▸ **TEXTO**
/---

Em suma, pode-se dizer que Educação Profissional e o Ensino Médio na etapa final da Educação Básica tendem a ter uma importância decisiva na sua função de formar jovens, seja usando-se como base o estabelecimento dos princípios do tecnicismo, seja não os usando. Com isso, superar a linha tênue que provoca a discussão sobre a integração versus separação constituída historicamente nas mudanças do Ensino Médio do Brasil pode fazer com que o sistema educacional caminhe para uma posição que o faça cumprir o seu papel, garantindo o respeito da igualdade social.

Nesse contexto, o projeto dos Centros Integrados está imerso a uma efervescência causada por mudanças na estrutura do ensino médio e na urgência por uma escola que priorize uma formação total do indivíduo atenta às demandas da comunidade a que pertence, levando em consideração a importância da formação técnico-profissionalizante e o acesso à universidade.

Os Centros Integrados em funcionamento - o caso do CIAT

O Anísio Teixeira é uma escola apaixonante. Apaixonante pelo legado que o educador Anísio Teixeira deixou encrostado nas paredes da escola. É uma escola que ajuda e transforma membros da comunidade. (CM ex-aluno do Centro Integrado Anísio Teixeira em entrevista para a pesquisa de mestrado intitulada História da Educação na Bahia e suas experiências inovadoras: A Escola Nova e a Escola Única (1950-1960)). (SANTOS, 2016, p. 82).

\---

▸ **DADOS FORNECIDOS**

/---

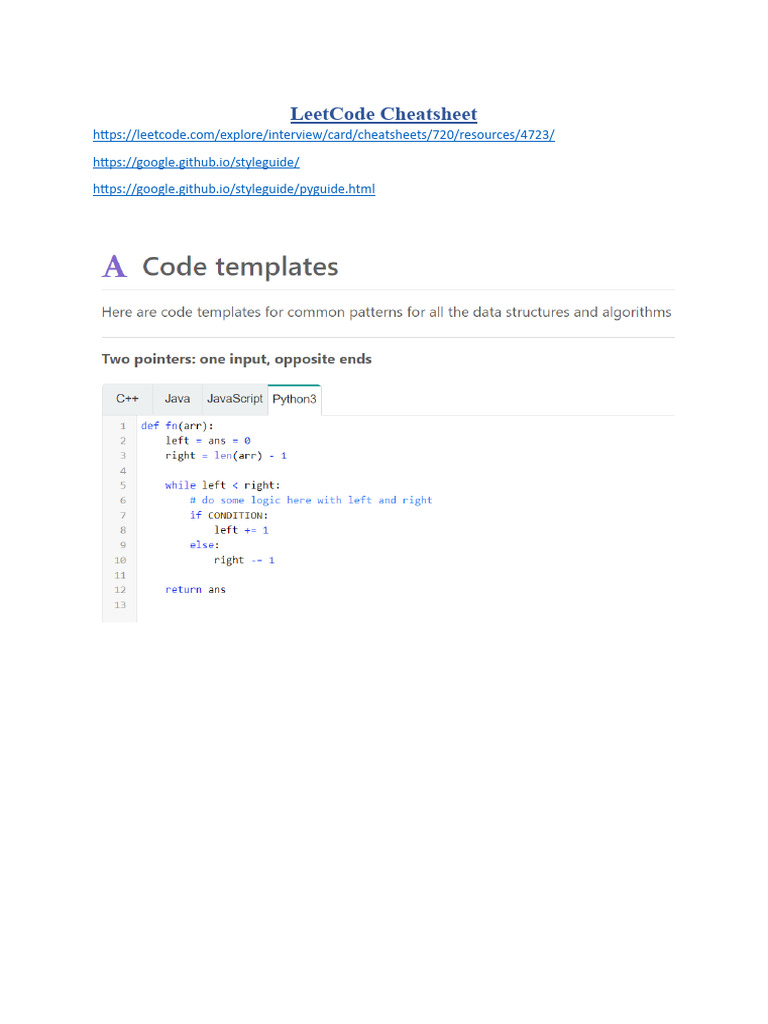768x1024 pixels.
Task: Click line number 13 in the code gutter
Action: coord(121,605)
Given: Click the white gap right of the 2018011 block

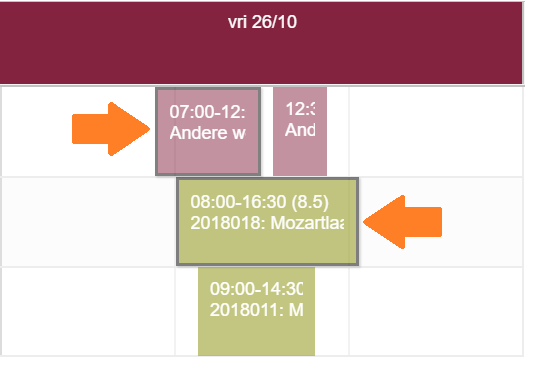Looking at the screenshot, I should 331,311.
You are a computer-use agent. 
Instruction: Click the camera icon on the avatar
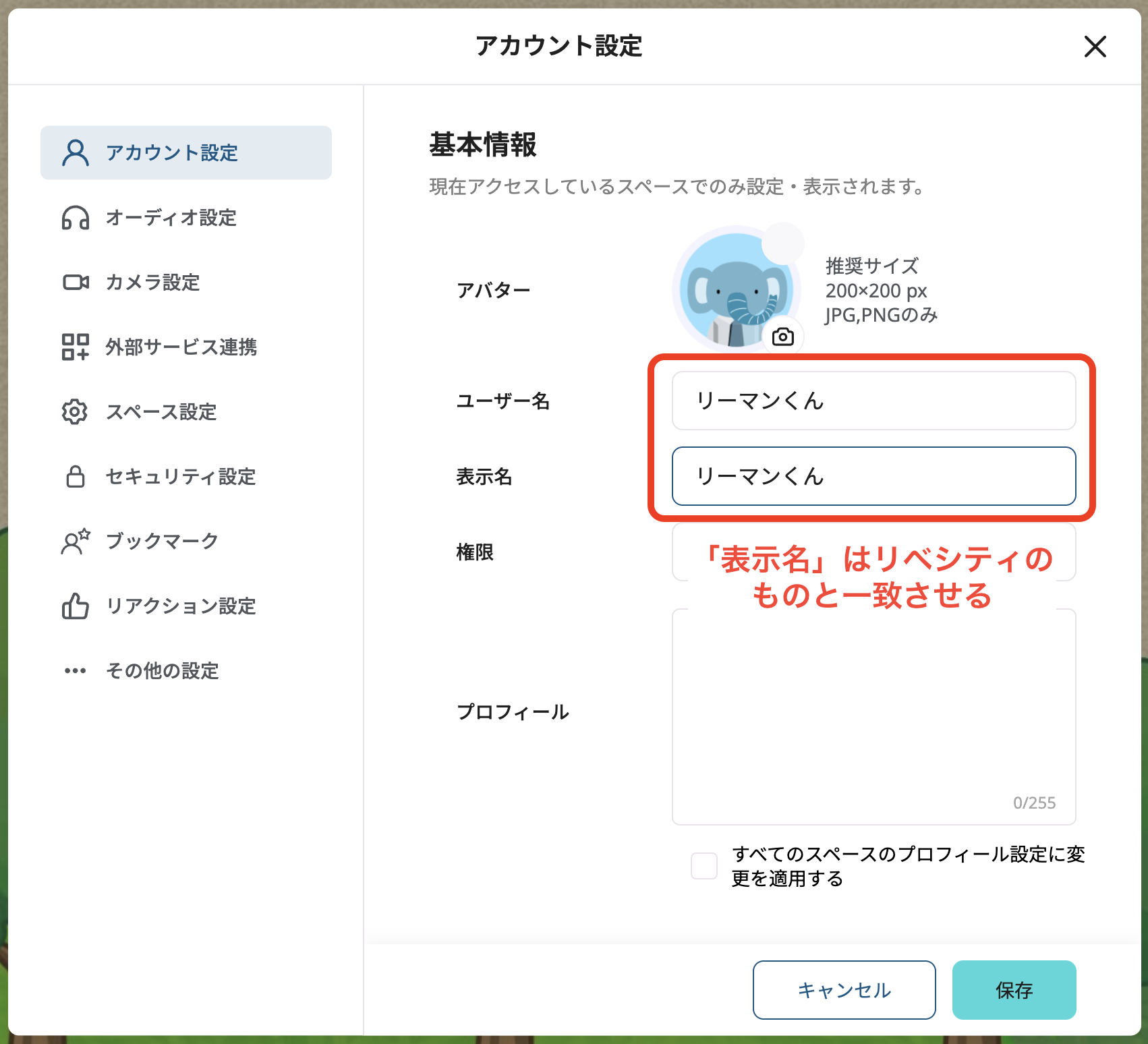pos(784,337)
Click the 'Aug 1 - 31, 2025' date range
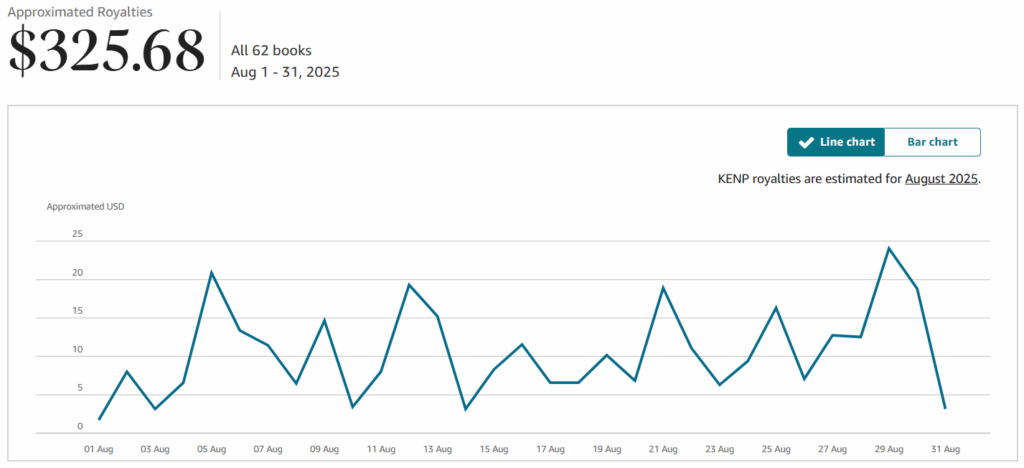1024x468 pixels. click(x=285, y=72)
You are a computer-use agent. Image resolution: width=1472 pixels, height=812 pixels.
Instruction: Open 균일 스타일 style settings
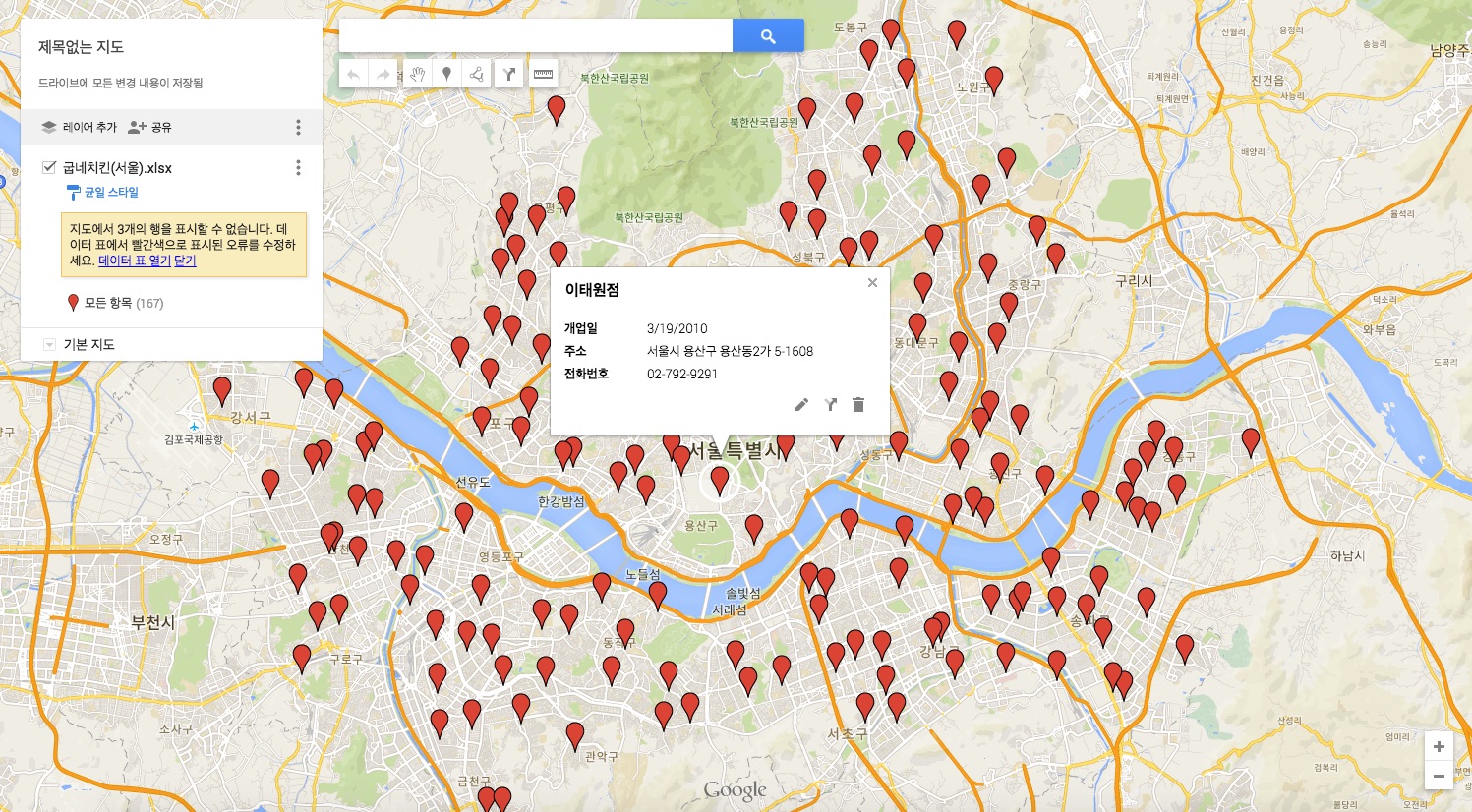(x=110, y=193)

\---

▸ **REQUISITOS**
1/ Reproduza palavra por palavra o trecho do texto sobre o ensino médio que começa em "Os Centros Integrados em" e vai até "2016, p. 82).", inclusive.
2/ Dê seguimento ao texto sobre o ensino médio a partir do ponto em que ele termina.
A listagem não tem relação com o texto sobre o ensino médio.

▸ **RESPOSTAS EM ORDEM**
1/
Os Centros Integrados em funcionamento - o caso do CIAT

O Anísio Teixeira é uma escola apaixonante. Apaixonante pelo legado que o educador Anísio Teixeira deixou encrostado nas paredes da escola. É uma escola que ajuda e transforma membros da comunidade. (CM ex-aluno do Centro Integrado Anísio Teixeira em entrevista para a pesquisa de mestrado intitulada História da Educação na Bahia e suas experiências inovadoras: A Escola Nova e a Escola Única (1950-1960)). (SANTOS, 2016, p. 82).

2/
Os Centros Integrados de Educação, com o passar do tempo, adquiriram novas características de acordo com as necessidades e demandas políticas educacionais advindas das mudanças educacionais, econômicas e políticas que efetivamente surgiriam com o passar do tempo. Entretanto, consideramos para esta pesquisa apenas o tempo em que o Centro Integrado Anísio Teixeira, um dos três Centros Integrados da capital Salvador, locus da pesquisa, foi assim denominado, atendendo da educação primária ao ensino médio com a educação profissionalizando e, principalmente, articulando tanto na questão pedagógica quanto em espaço físico os diversos níveis da educação.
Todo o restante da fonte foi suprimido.